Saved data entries

=== Section Start ===

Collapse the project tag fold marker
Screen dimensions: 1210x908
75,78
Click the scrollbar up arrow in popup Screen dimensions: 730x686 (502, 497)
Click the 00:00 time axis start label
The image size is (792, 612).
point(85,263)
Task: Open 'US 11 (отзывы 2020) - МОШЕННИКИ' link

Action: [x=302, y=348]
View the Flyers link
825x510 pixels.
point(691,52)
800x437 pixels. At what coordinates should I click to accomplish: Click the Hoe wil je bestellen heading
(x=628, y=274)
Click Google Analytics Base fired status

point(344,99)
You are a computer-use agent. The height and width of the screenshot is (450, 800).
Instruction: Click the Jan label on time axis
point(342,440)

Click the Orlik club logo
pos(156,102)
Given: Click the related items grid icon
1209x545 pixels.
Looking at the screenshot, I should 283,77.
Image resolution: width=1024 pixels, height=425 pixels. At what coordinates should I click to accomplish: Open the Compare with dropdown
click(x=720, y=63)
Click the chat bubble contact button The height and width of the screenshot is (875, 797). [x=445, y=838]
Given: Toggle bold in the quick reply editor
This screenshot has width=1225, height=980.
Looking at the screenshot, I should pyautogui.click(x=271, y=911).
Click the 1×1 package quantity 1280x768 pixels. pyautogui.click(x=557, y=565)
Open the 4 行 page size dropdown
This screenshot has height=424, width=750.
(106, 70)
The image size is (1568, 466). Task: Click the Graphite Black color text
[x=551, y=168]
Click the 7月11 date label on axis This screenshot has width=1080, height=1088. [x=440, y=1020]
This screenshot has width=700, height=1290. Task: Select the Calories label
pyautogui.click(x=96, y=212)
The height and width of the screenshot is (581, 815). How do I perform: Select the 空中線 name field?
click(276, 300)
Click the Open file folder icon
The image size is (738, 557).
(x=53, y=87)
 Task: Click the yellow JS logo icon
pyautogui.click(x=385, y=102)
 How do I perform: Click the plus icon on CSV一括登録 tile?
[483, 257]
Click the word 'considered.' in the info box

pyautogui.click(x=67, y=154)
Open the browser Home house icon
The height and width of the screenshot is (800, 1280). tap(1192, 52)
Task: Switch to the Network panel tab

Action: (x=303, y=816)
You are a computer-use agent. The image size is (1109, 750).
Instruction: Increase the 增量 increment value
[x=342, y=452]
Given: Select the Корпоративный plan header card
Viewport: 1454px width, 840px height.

=== Section End ===

PROMPT: Return, from the data, each line where the string "Given" occurs.

RESPONSE TO THIS TASK:
Given: Click the related items grid icon
Given: Toggle bold in the quick reply editor
Given: Select the Корпоративный plan header card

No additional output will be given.